* [CONSIGNE 1]: Recopiez sans rien changer, parmi les lignes placées après le texte, le passage qui va de la ligne contenant "Task: Minimize the trading ladder window" jusqu'à celle contenant "Action: pos(857,761)", ces deux lignes comprises. Laissez les images de côté dans votre réponse.

● ● ● ● ● ● ●

L’autorité : une compétence

Le rôle des surveillants est aujourd’hui plus qu’hier de faire preuve d’autorité, c’est-à-dire d’avoir une véritable mission éducative. Faire preuve d’autorité s’apprend. Tout d’abord parce qu’on ne peut plus s’appuyer sur l’autorité de statut, pour se faire entendre, et ce d’autant plus en ce qui concerne celui des surveillants qui est resté figé depuis 1937. Alors que le public a radicalement changé, les formes de recrutement, les exigences de l’institution, elles, n’ont pas évolué. Ensuite, parce qu’il nous semble qu’invoquer l’autorité naturelle dans toute fonction éducative est un leurre. L’autorité ne peut se réduire au simple fait de se faire obéir, ou d’avoir un certain charisme. Il n’y a d’autorité qu’autorisée par la loi, et c’est précisément cette loi qui protège les individus contre les abus de pouvoir d’un chef ou d’un leader. Autrement dit, ne peut faire preuve d’autorité que celui à qui l’État a attribué une fonction. Bien entendu, c’est une condition nécessaire, mais non suffisante.

Autorité et respect de l’autre

L’autorité exclut le pouvoir sur l’autre en général. Autrement dit, le pouvoir entendu comme pouvoir sur et non comme pouvoir de faire et d’être, engendre un certain nombre de réactions et de comportements, qui vont à l’encontre des finalités de l’autorité éducative. En premier lieu, le pouvoir engendre le contre-pouvoir, c’est-à-dire les mécanismes de défense des élèves : se révolter, se soumettre, résister ou devenir passifs. En second lieu, l’usage du pouvoir diminue l’influence de l’éducateur : il contraint seulement les élèves à se comporter selon les règles imposées. Enfin, l’usage du pouvoir prive l’adulte d’une relation réelle avec l’élève, où chacun peut apprendre de l’autre. Bref le pouvoir sur l’autre impose, alors que l’autorité, même si elle contraint, respecte l’autre.
Ainsi, l’autorité éducative est liée à la croissance, au développement et non à un interdit ou à une coercition sans finalité. Et c’est bien là tout le sens du mot auctor. L’autorité vise à rendre les élèves autonomes, c’est-à-dire capables de se référer à eux-mêmes et non pas à une autorité extérieure. L’autorité a pour finalité de rendre les élèves responsables de leurs actes, c’est-à-dire capables de prévoir ce qu’ils font et d’assumer ce qu’ils sont.
L’autorité ainsi définie semble bien nécessaire. Et elle l’est lorsque l’on considère les besoins propres de l’adolescent. Ce dernier a besoin de rencontrer des adultes structurants d’abord pour échanger avec eux, être écouté, ensuite pour s’opposer à eux, afin de se construire. Par conséquent, l’autorité de l’éducateur, qui ose dire non tout en donnant la raison de ce non, n’est-elle que le respect dû à l’autre, à cette personne qui a besoin d’affronter la consistance de son environnement pour devenir maître de soi.

● ● ● ● ● ● ●

* [CONSIGNE 2]: Reprenez mot pour mot le passage du texte sur l'autorité éducative qui va de "Ainsi, l’autorité éducative" jusqu'à "ce qu’ils sont.".

* [LISTE]:
● ● ● ● ● ● ●

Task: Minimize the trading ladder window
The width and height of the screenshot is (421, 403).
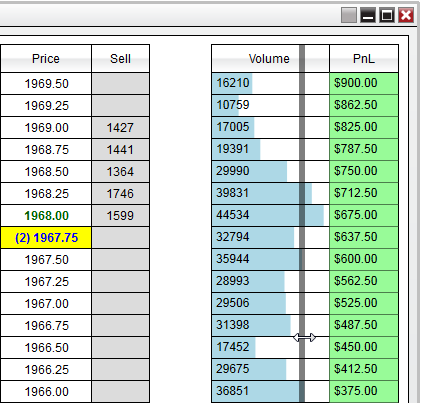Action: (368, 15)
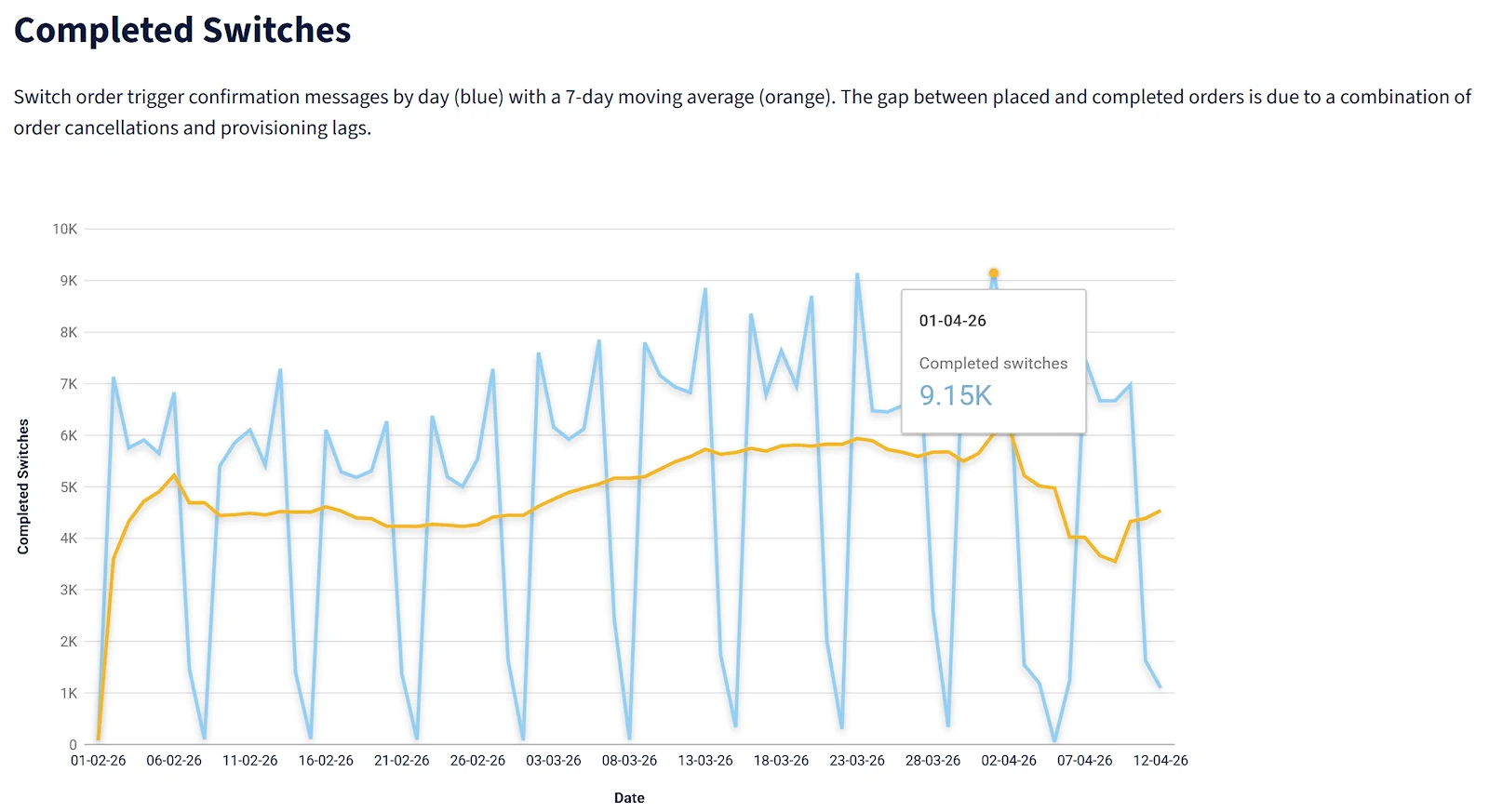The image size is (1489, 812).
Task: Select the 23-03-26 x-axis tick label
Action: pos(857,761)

● ● ● ● ● ● ●

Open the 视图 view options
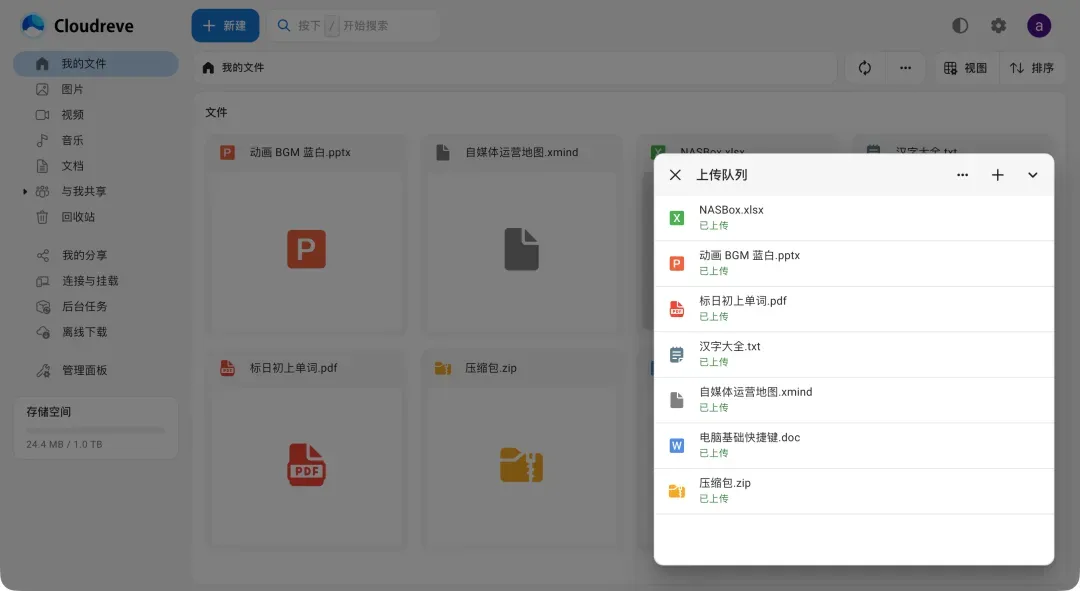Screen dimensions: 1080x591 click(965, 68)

● ● ● ● ● ● ●

* [RÉPONSE 1]:
Task: Minimize the trading ladder window
The width and height of the screenshot is (421, 403).
Action: (368, 15)
The image size is (1489, 812).
Task: Select the 23-03-26 x-axis tick label
Action: pos(857,761)

* [RÉPONSE 2]:
Ainsi, l’autorité éducative est liée à la croissance, au développement et non à un interdit ou à une coercition sans finalité. Et c’est bien là tout le sens du mot auctor. L’autorité vise à rendre les élèves autonomes, c’est-à-dire capables de se référer à eux-mêmes et non pas à une autorité extérieure. L’autorité a pour finalité de rendre les élèves responsables de leurs actes, c’est-à-dire capables de prévoir ce qu’ils font et d’assumer ce qu’ils sont.